TASK TO CARRY OUT: Once you have found the line with "Select the limited stock available answer" in the records below, retype it and every line after it to the end exactly, with no pictures and nothing more.

────────────────

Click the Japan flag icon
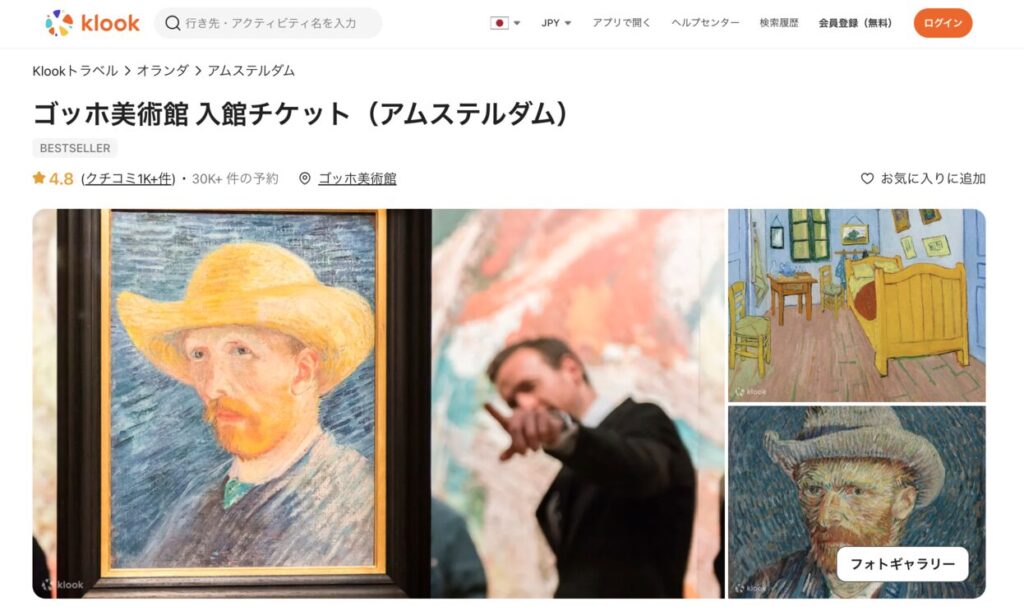The height and width of the screenshot is (611, 1024). (x=500, y=23)

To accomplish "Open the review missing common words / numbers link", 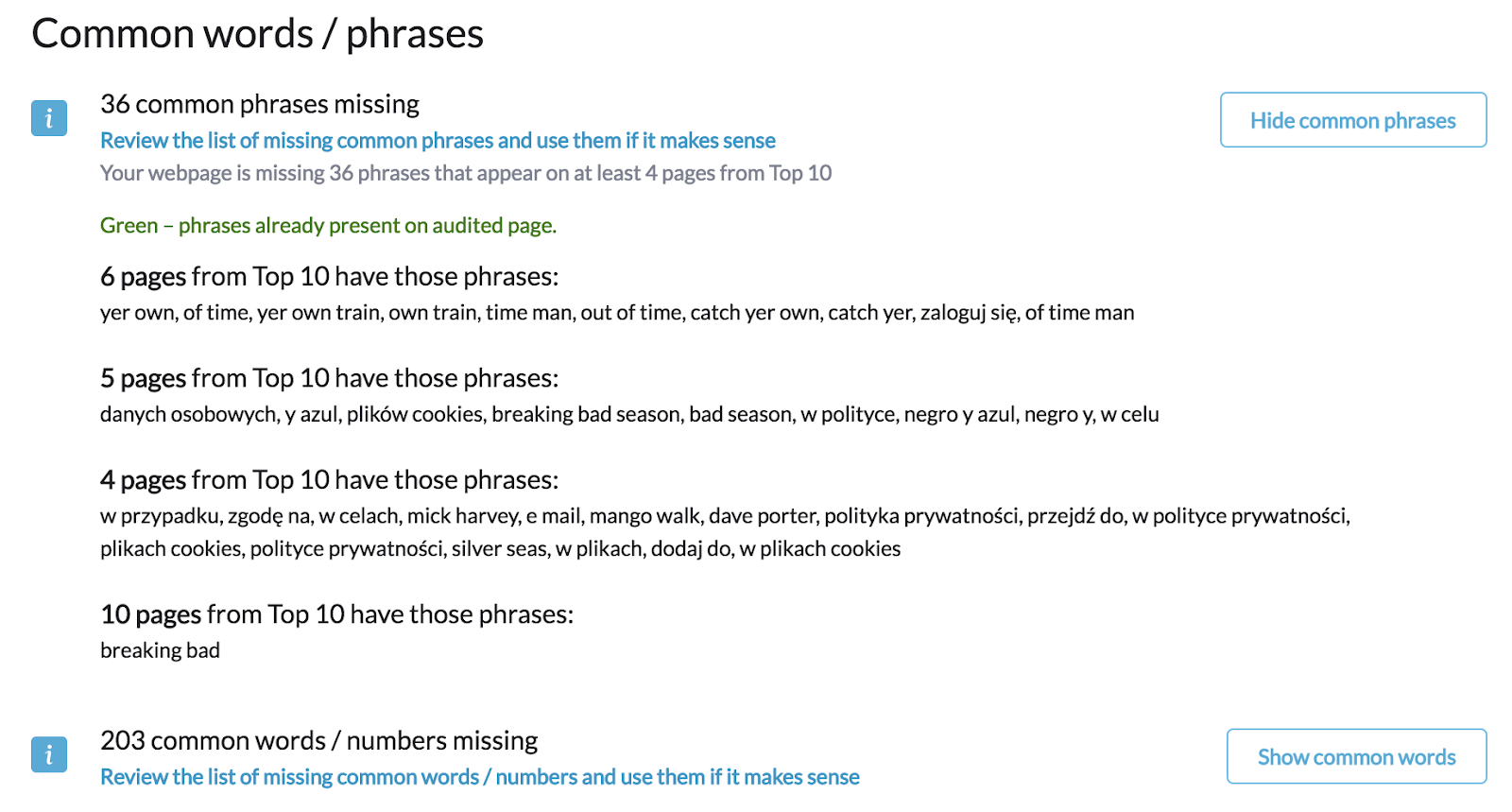I will [480, 777].
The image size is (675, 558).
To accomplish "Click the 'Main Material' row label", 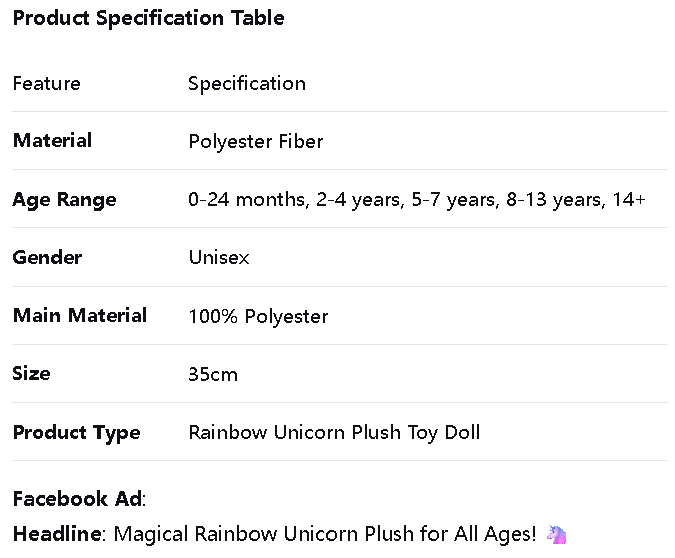I will (80, 315).
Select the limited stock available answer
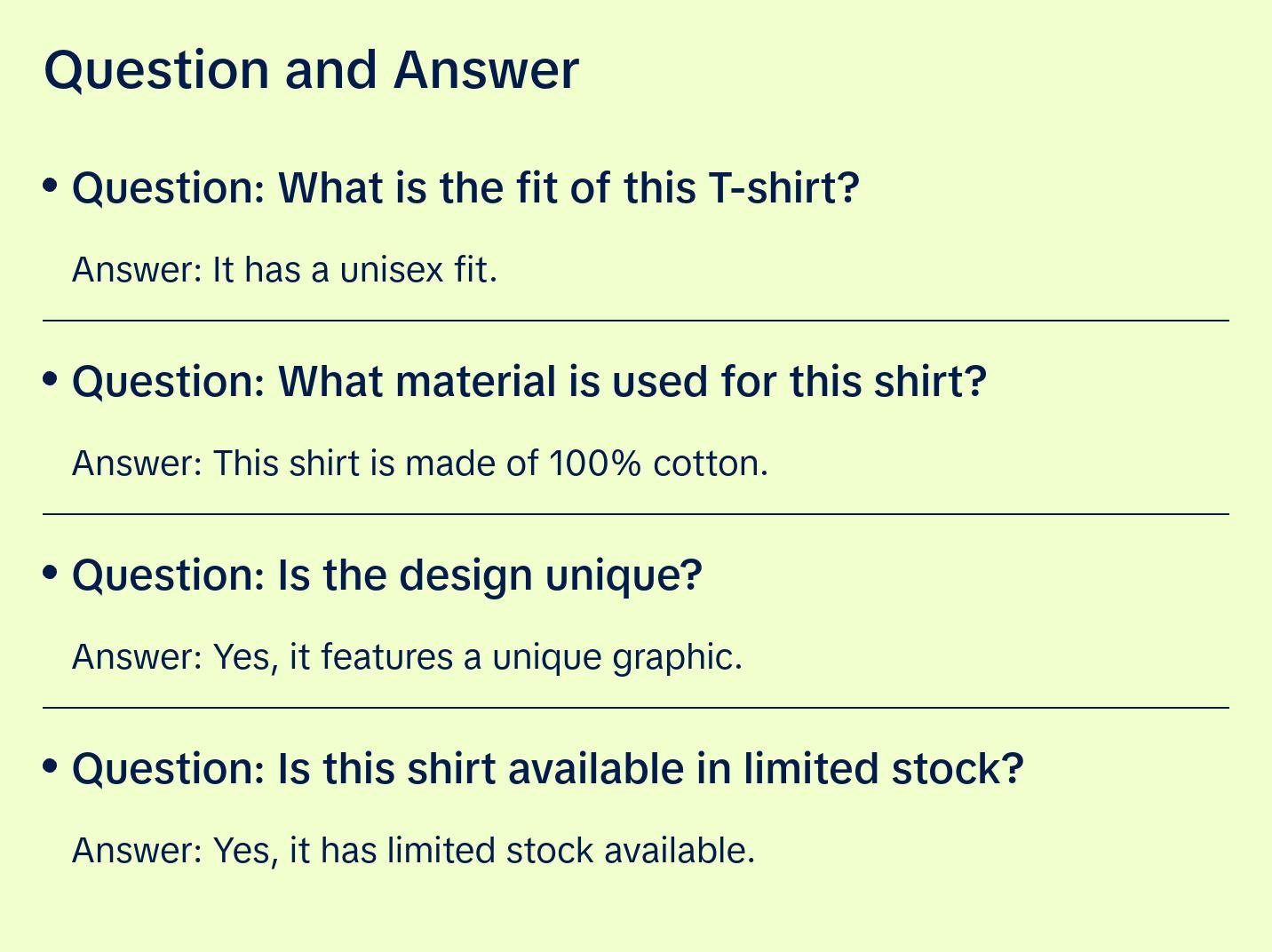 [413, 851]
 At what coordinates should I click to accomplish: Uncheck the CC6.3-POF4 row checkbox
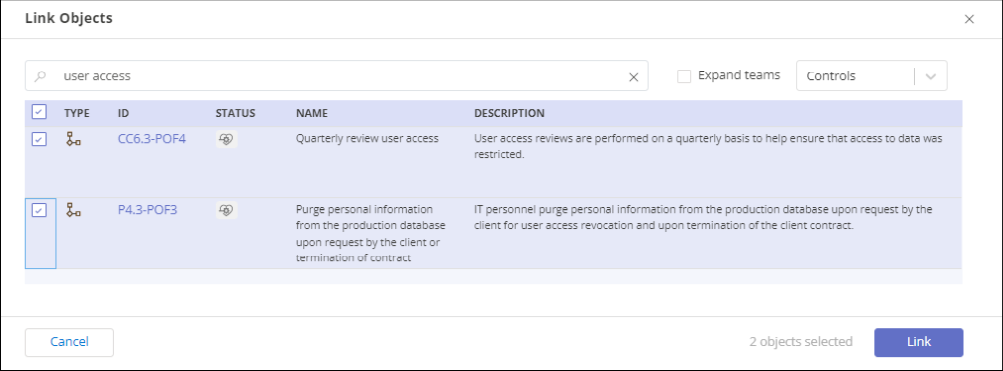point(38,139)
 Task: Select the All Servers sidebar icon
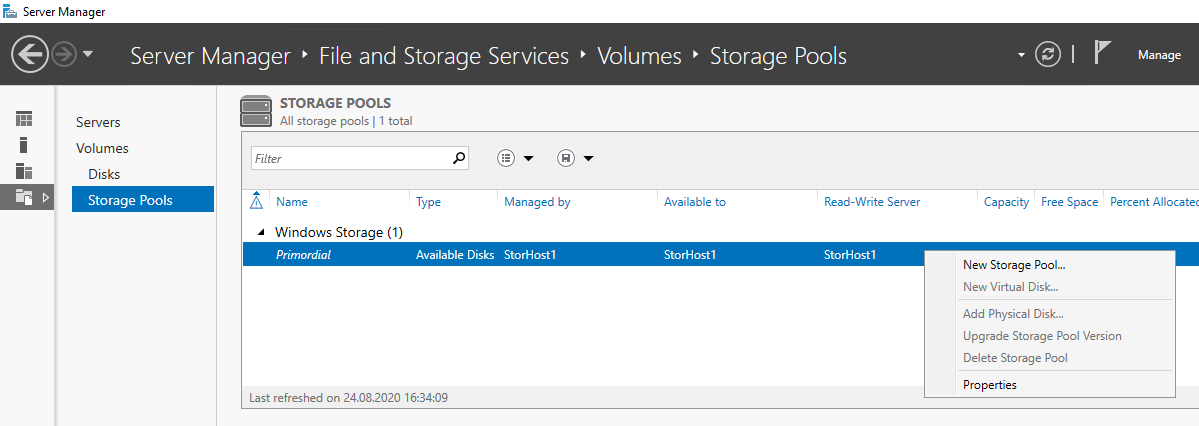click(24, 171)
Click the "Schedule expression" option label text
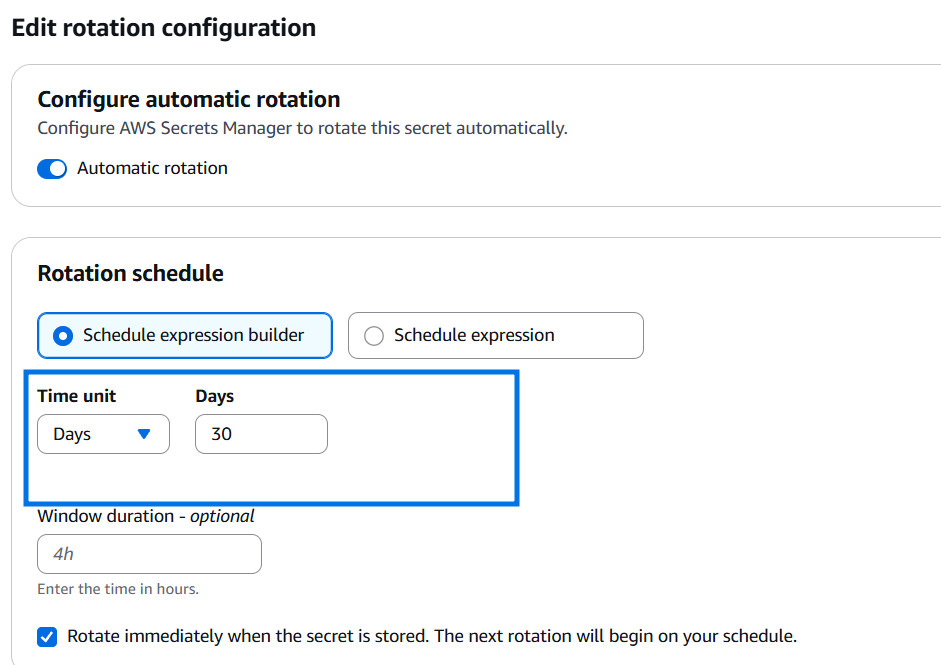The width and height of the screenshot is (941, 665). 474,336
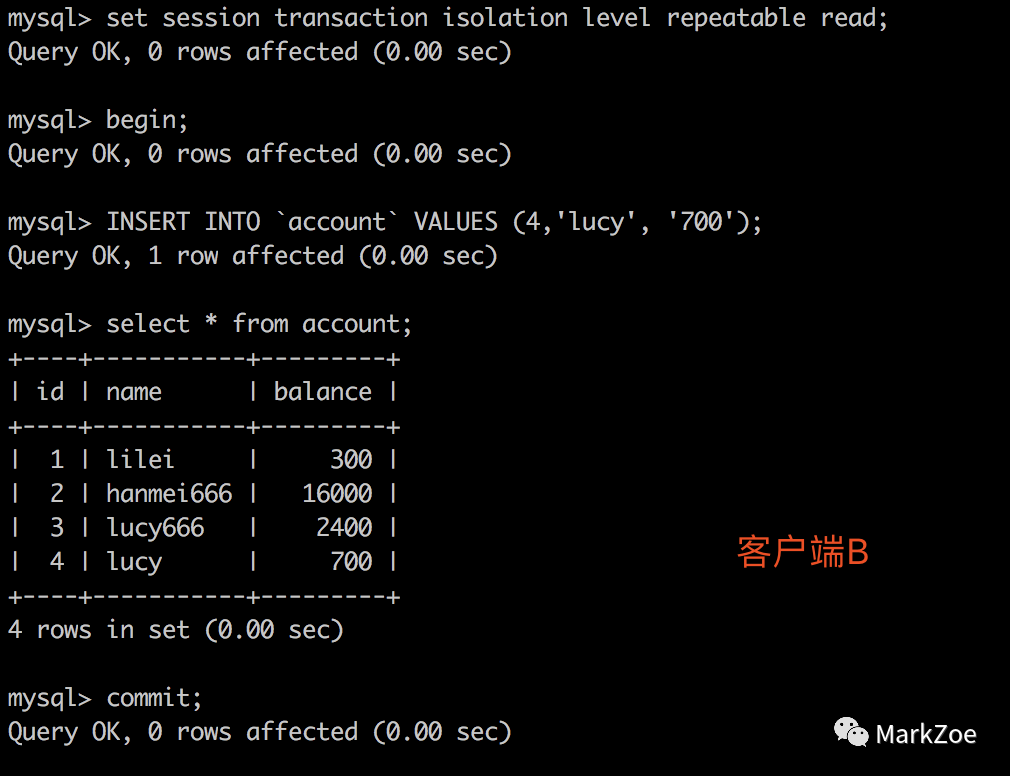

────────────────

SOLUTION:
Select the limited stock available answer
 [413, 851]
 At what coordinates should I click to accomplish: Uncheck the CC6.3-POF4 row checkbox
point(38,139)
 Task: Select the All Servers sidebar icon
click(24, 171)
Click the "Schedule expression" option label text
The width and height of the screenshot is (941, 665). 474,336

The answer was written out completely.